## TASK DETAILS
Return every line of the listing below that contains the string "field".

-- START OF RECORDS PROVIDED --

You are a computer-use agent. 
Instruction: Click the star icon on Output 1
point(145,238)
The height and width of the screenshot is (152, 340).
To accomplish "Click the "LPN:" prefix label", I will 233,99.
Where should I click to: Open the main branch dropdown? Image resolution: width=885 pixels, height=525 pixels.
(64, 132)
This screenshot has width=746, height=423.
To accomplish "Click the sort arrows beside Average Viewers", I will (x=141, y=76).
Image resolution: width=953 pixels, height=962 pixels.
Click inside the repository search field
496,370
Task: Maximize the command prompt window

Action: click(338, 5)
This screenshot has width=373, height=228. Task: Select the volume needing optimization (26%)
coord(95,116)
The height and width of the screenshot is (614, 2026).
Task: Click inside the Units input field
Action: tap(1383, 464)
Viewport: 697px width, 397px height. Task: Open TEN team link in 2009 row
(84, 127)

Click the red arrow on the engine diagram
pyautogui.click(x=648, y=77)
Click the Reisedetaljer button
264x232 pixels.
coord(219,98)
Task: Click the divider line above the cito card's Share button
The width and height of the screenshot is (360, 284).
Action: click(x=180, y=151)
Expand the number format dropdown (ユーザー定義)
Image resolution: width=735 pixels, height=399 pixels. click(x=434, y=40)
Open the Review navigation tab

-- END OF RECORDS PROVIDED --

## SOLUTION BELOW
Click inside the repository search field
Task: Click inside the Units input field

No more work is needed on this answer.